While crickets are rarely eaten (except maybe on a dare) in the United States, they are consumed in other countries.
“Eighty percent of the world eats bugs,” Ellis said. “It’s just Westerners who don’t.”
He and Wilson recognized, however, that selling crickets in anything resembling their original form would likely be a tough sell in the West.
So they settled on cricket flour as a more palatable, and versatile, option.
They obtain live crickets from a U.S. farm, which they declined to name, that produces food-grade crickets for human consumption.
The crickets are shipped to Eugene, where they are chilled until they automatically fall into hibernation. At that point they are humanely killed by freezing, Ellis and Wilson said, then roasted and ground into flour.
About 5,500 crickets are needed to produce one pound of flour.
The company does not disclose financial information but, the partners said, sales have increased steadily since they opened for business in November.
“We’re selling about 50 pounds a month,” Ellis said.
Sales are online only; In addition to the company website, the flour is available through Amazon, Etsy and eBay. The company also has just released a cookbook, “All Cricket, No BULL…: Cricket Flour Recipes,” written by Wilson.
Nathan Lillegard, program manager of the UO’s Lundquist Center for Entrepreneurship, said Cricket Flours is still in the very early stages of development and its founders will have some critical decisions to make in the coming months.
“They took this idea into my class in the fall,” he said. “It’s an interesting opportunity.”
One challenge will be determining where the opportunity lies, whether it’s being a retailer, a wholesaler or something else, he said.
“I think there’s enough other buzz around crickets as a protein source so other people will address it,” Lillegard said, “The challenge for them is finding the right niche.”
Other challenges will be dealing with competitors and such pragmatic issues as maintaining a reliable source of crickets, he said.
“They’ll have to decide in the next six months if they’re going to go 100 percent into this,” Lillegard said. “I think that’s where success lies. It’s about the commitment.”
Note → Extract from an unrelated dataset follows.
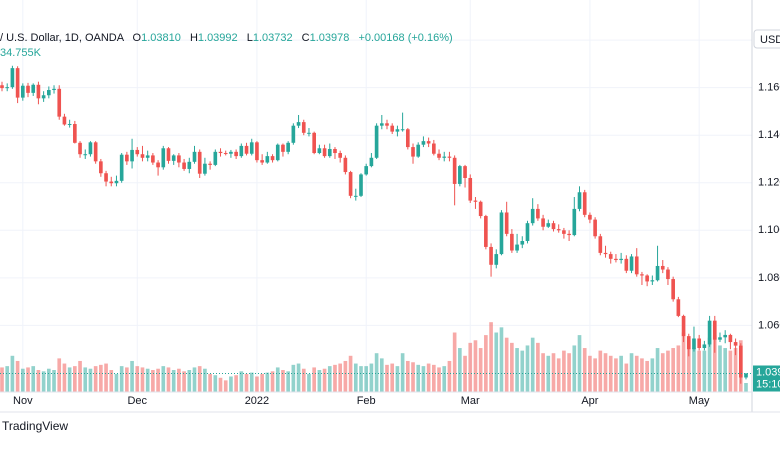 The image size is (780, 470). Describe the element at coordinates (700, 401) in the screenshot. I see `x-tick-label: May` at that location.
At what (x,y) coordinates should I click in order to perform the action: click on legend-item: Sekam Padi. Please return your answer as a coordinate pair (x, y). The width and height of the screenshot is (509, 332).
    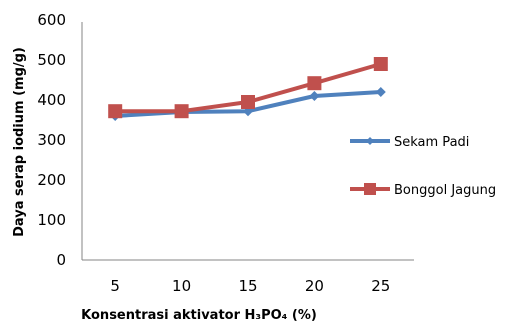
    Looking at the image, I should click on (410, 142).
The company already has won one business competition, the Lab2Market Pitch at the Portland State University business incubator, and will be competing at an international event for startups in Bangkok in February.
Although food products made from crickets are still a novelty, Wilson said, more people are beginning to take them seriously, particularly in the Northwest.
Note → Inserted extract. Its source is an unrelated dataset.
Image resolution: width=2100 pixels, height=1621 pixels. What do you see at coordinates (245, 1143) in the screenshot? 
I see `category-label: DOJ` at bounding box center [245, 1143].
“The Eugene and Portland market are ripe for this,” he said.
In the past year or two, national news outlets such as The New York Times, Business Week, Time Magazine and NBC have broadcast or published stories on edible cricket products and speculated about their future.
“There are articles coming out almost daily about entomophagy,” Ellis said. “We think this is a massive market and big corporations will eventually take an interest.”
“We’re really hoping families in general might start incorporating this into their diet because it really boosts the protein of whatever you’re eating,” he said.